BJU students Lili Genatt and Casandra Gollihar communicate in sign language. Photo: Mark Kamibayashiyama

The University Language Association is a student-run organization that provides help and language-learning opportunities to all Bob Jones University students.

Any BJU student can be a member of the ULA with no membership dues. In addition, any student taking a foreign language course is automatically admitted to the ULA as a member. The languages represented by the organization are the ones the University offers as classes—Chinese, French, German and Spanish.

Daniel Hudson serves as ULA student president with four additional officers—Virginia Gilbert, Melena Jenks, Rachel Franklin and Mikenzie Glover—each representing one of the languages offered at BJU.

Dr. Jeremy Patterson, chair of the Division of World Languages and Cultures and faculty sponsor for ULA, said, “We want to give a variety of opportunities to our students who are taking language and culture courses.”

As one of these opportunities, the ULA will host a linguistics seminar Oct. 13 at 7 p.m. in Levinson Hall, focusing on language change and how languages develop over time. Dr. Grace Hargis from the Division of English Language and Literature will be the keynote speaker.

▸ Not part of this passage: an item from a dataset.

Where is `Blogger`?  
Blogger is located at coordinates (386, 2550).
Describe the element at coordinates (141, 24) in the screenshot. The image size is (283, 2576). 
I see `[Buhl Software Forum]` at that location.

Hudson said linguistics seminars connect linguistics to the study of modern languages. “At [BJU] there has not been much interaction between the linguistics and world languages departments . . . and it made sense to me that those studying individual languages should also think about the study of language itself,” Hudson said. “There are so many overlaps between the two fields.”

The ULA also does film screenings in various target languages and will have two different screenings in the 2020 fall semester. The first screening will be a French film, and the second will be in German, with English subtitles provided at both screenings.

Another learning opportunity is language dinners every Tuesday evening at 6 p.m. in the dining common. Some students use these dinners to develop their own language skills or expose themselves to other languages. Others use the time at these dinners to fulfill the conversation time requirement for their language course.

Katelyn Lain, a junior English major with a Spanish minor, met several of her conversation partners at language dinner. “It gave me good conversations with people that were at lower levels but also higher levels as well,” she said.

A new opportunity at these dinners is the incorporation of American Sign Language. ASL students are now able to converse and practice with each other at the language dinners.

ULA encourages students to try attending church services or participating in ministries conducted in the students’ target language. This allows students to be immersed in their target language and see the cultural differences fleshed out in worship and fellowship.

Lain said the reward for learning languages is talking to people. “Language is all about people,” Lain said. “If you care about people, then you’ll want to be around different cultures and different personalities.”

Hudson said, “We don’t just study languages or have the ULA so we can have fun, we do it because there is serious and wonderful work to be done studying part of God’s creation; so we can bring Him glory.”